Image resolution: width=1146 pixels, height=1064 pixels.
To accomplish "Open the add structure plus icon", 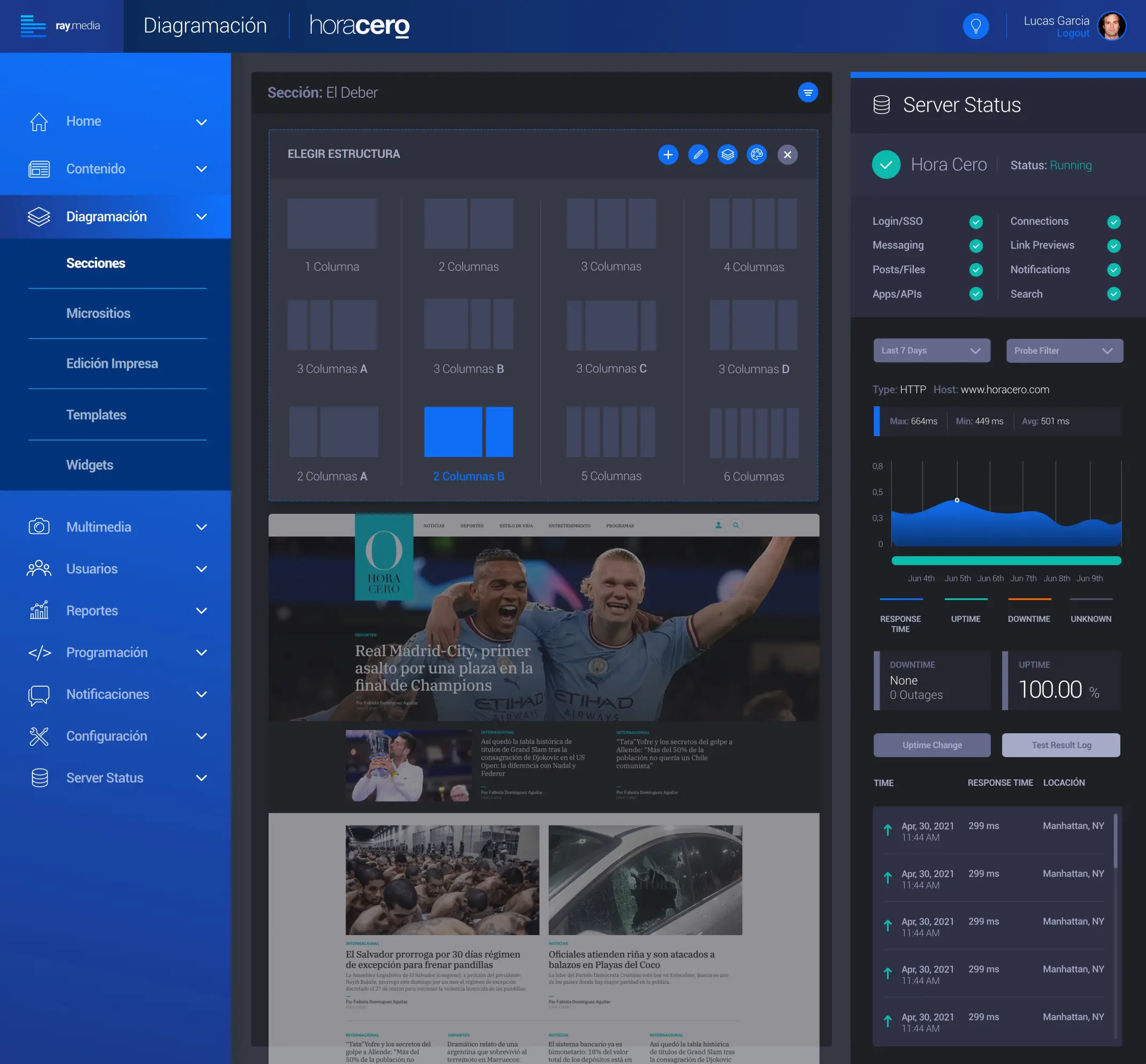I will click(668, 154).
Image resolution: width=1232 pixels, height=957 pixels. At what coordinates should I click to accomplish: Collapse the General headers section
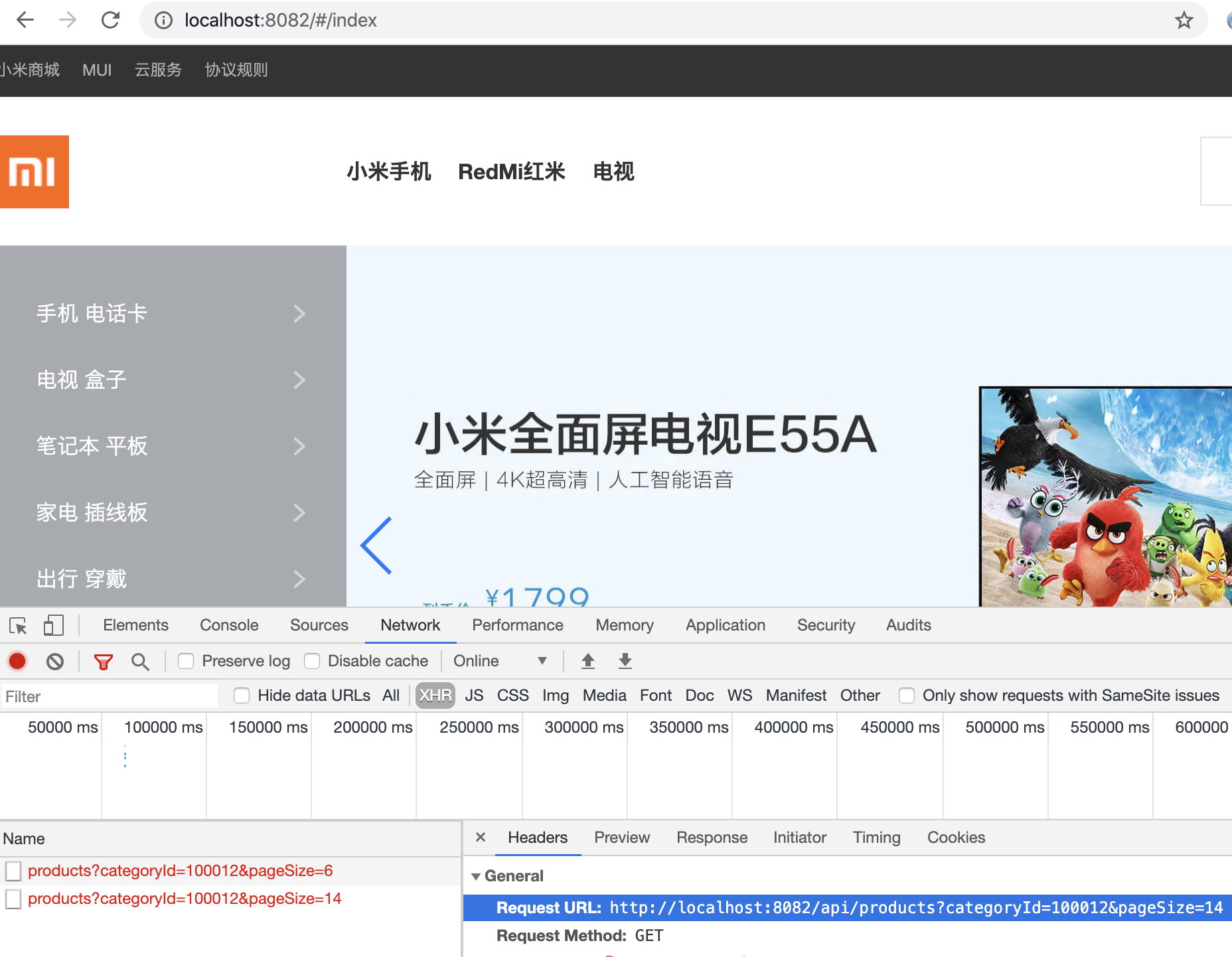pos(476,876)
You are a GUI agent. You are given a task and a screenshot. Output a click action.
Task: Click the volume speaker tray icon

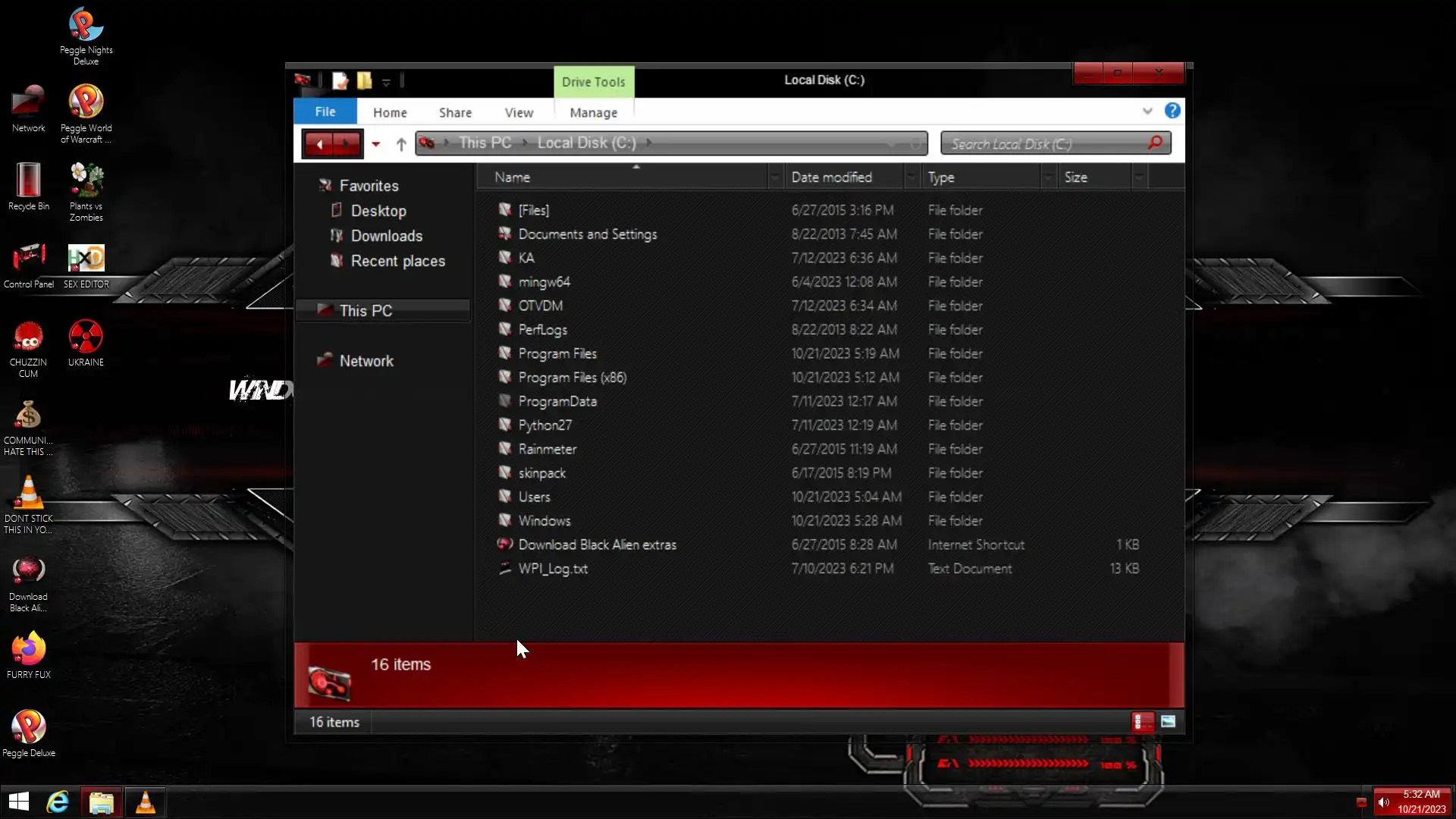[x=1384, y=802]
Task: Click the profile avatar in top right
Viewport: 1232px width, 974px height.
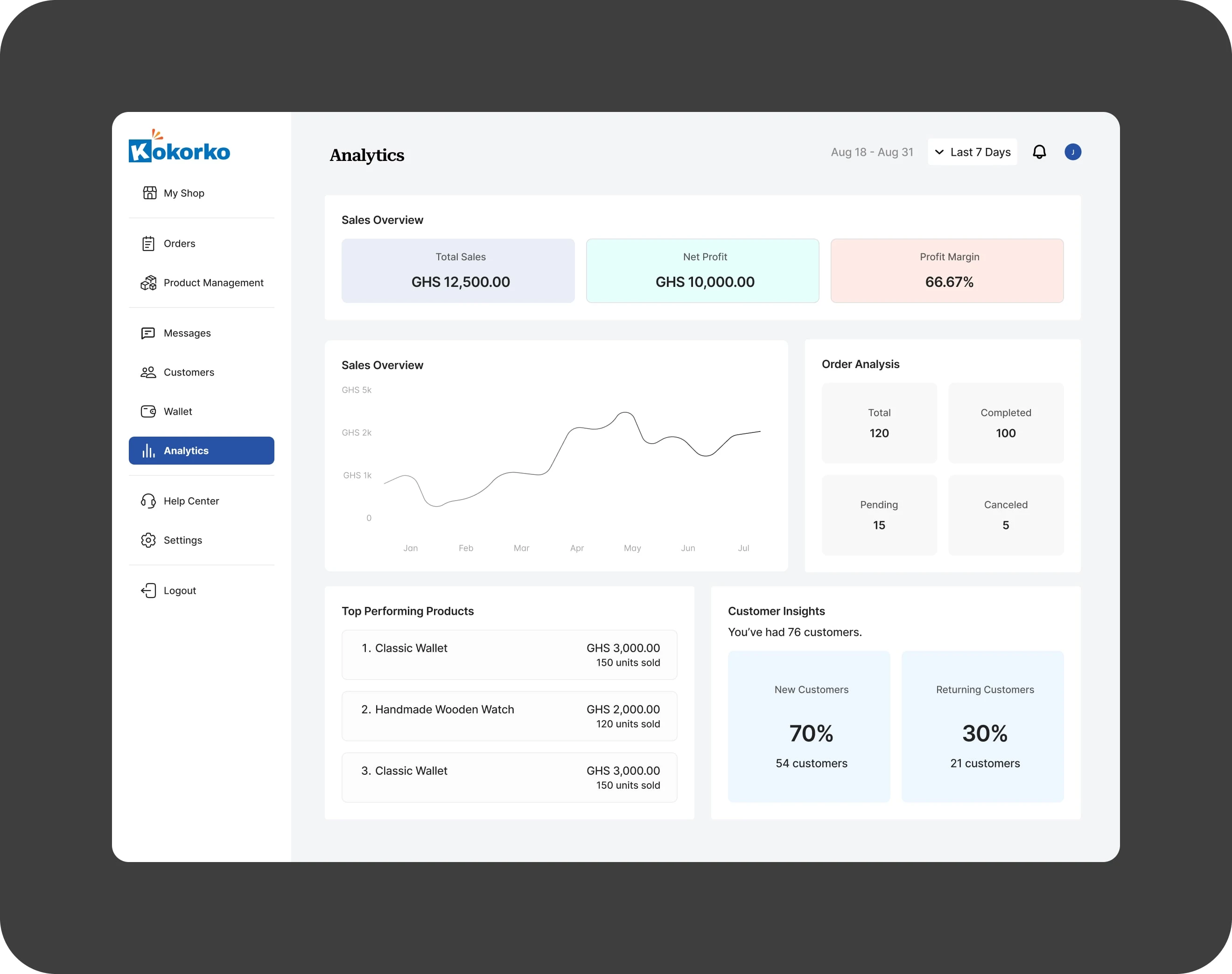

════════════════════

* _Exercise_
Please output only the lines running from the one that holds "Task: Click the profile avatar in top right" through the last line of the entries, both ends included, without any images.

* _Reply_
Task: Click the profile avatar in top right
Viewport: 1232px width, 974px height.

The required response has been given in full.